Uma mulher negra se torna best-seller e vai ao encontro de produtores de Hollywood para negociar a adaptação de seu livro. Na reunião, com homens brancos, ela descobre que o plano não é exatamente uma adaptação cinematográfica comum, mas uma versão em realidade virtual que fará o espectador viver um dia na pele de uma mulher negra. Chocada com a proposta, ela responde que a ideia é nada mais que um manual grotesco na linha “racismo para idiotas”. Mas não adianta reclamar, ninguém mais pode escutá-la ali. A voz é a primeira parte de seu paulatino desaparecimento no episódio A Mulher que Desapareceu, da minissérie Rugido, lançamento da Apple TV+. Protagonizado por Issa Rae, o capítulo transita pelo mistério que tornou a jovem autora invisível e inaudível para aquele mundo – em desespero, o espectador imagina como é ser alguém que não é ouvido, nem visto. Seria assim um dia na vida de uma mulher negra? A resposta é sim.

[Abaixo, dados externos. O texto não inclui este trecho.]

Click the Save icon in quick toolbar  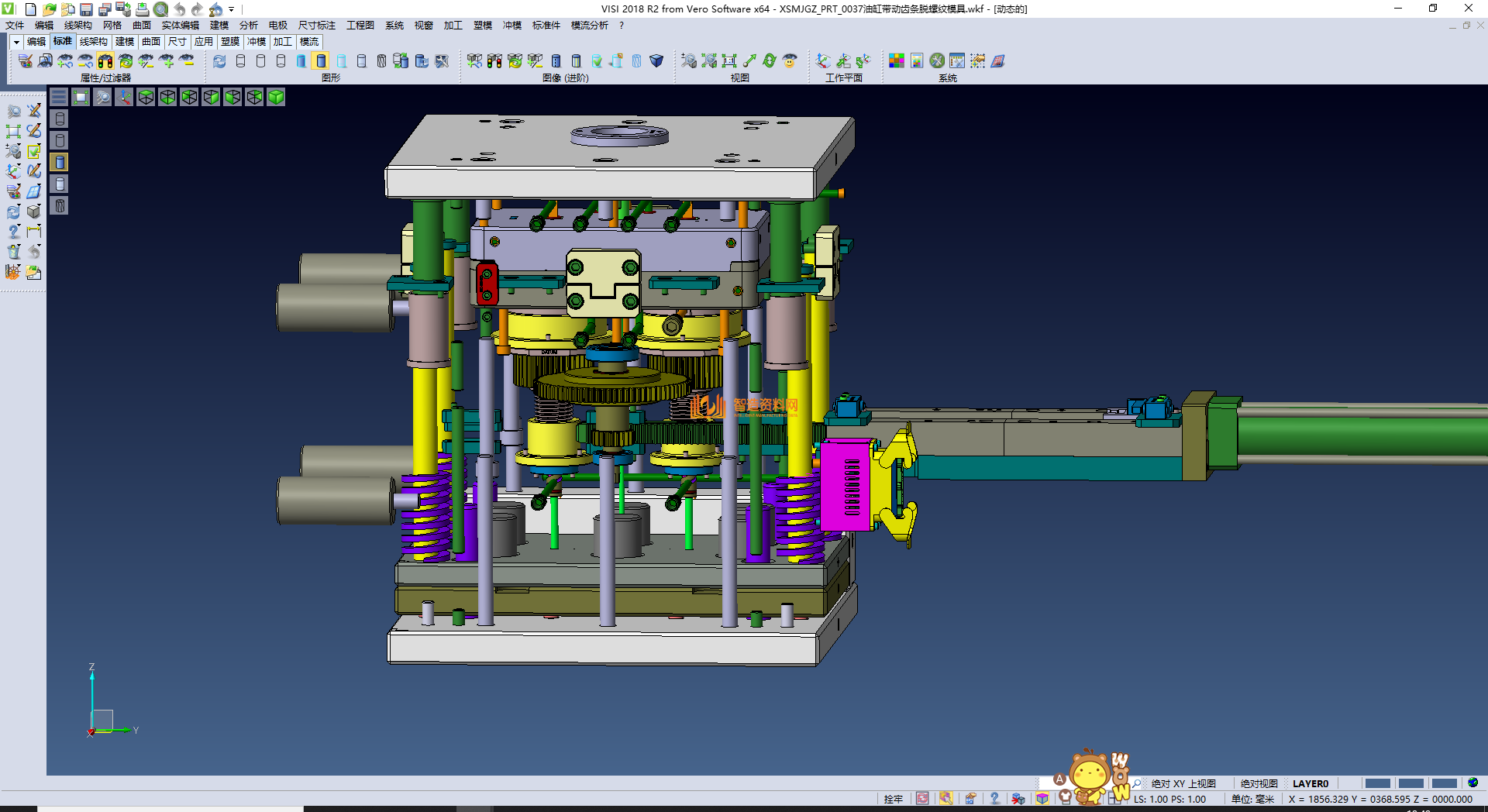click(86, 9)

Baseado no livro de mesmo nome de Cecelia Ahern, a série, com oito episódios, narra, em cada um deles, uma história distinta sobre mulheres e suas aflições cotidianas, desde o racismo, passando pela maternidade e pela dependência emocional, até os dilemas de uma personagem que, enquanto lida com a mãe, que tem demência, começa a comer, literalmente, fotografias – o estranho ato a faz reviver memórias que ela tem medo de perder. Ao misturar as idiossincrasias da condição feminina com fantasia e ficção científica, a série faz lembrar a popular Black Mirror – mas com desfechos bem mais esperançosos que a distopia tecnológica da Netflix.

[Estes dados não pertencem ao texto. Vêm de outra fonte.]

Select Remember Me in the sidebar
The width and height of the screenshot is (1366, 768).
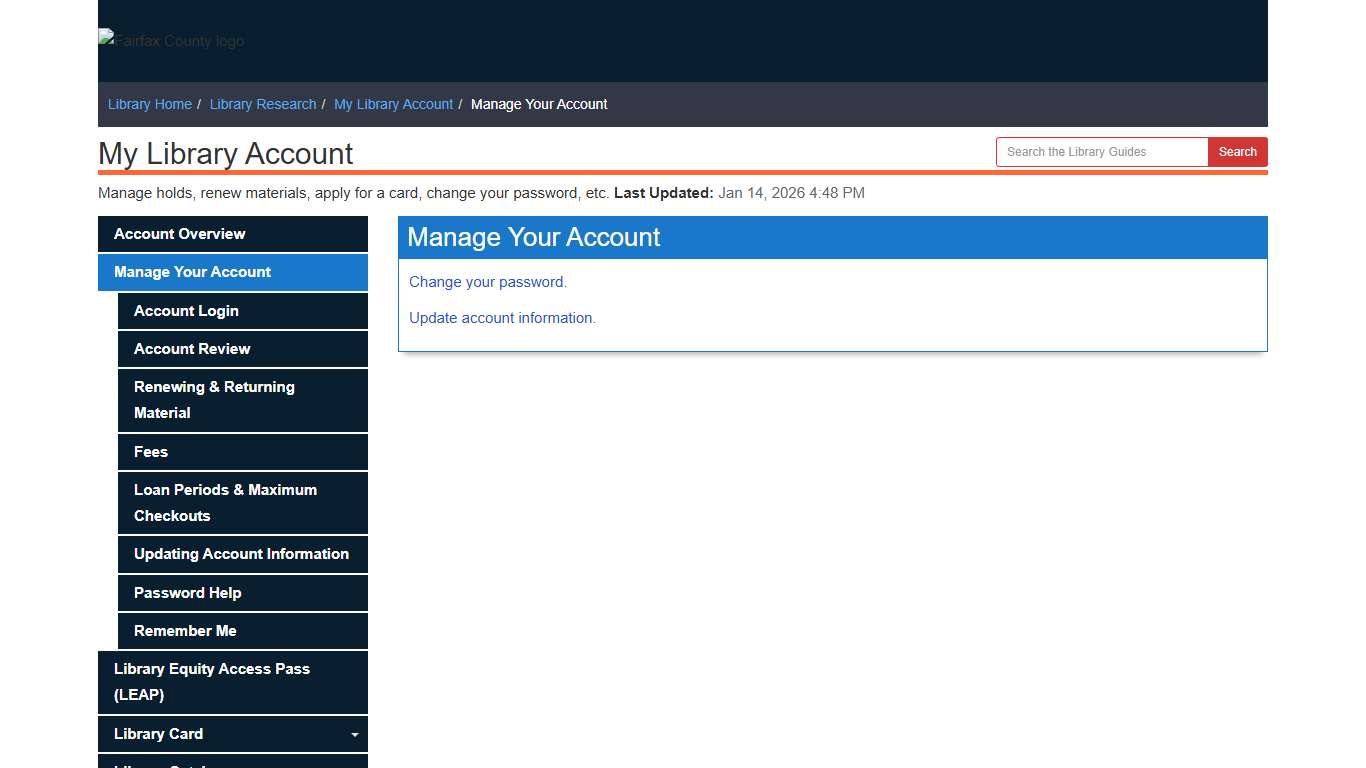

Num dos episódios mais interessantes, a atriz Betty Gilpin interpreta uma bela mulher que topa ser o “troféu” de um homem muito rico. Para isso, ela é colocada, também literalmente, num suporte na parede, onde pode ser admirada por ele e seus visitantes sempre que o homem quiser. A trama faz alusão às mulheres que desaprendem a andar com as próprias pernas, dependendo emocionalmente e financeiramente de seu cônjuge. Um curioso retrato de um tipo de mulher costumeiramente tratada com desprezo até pela ficção.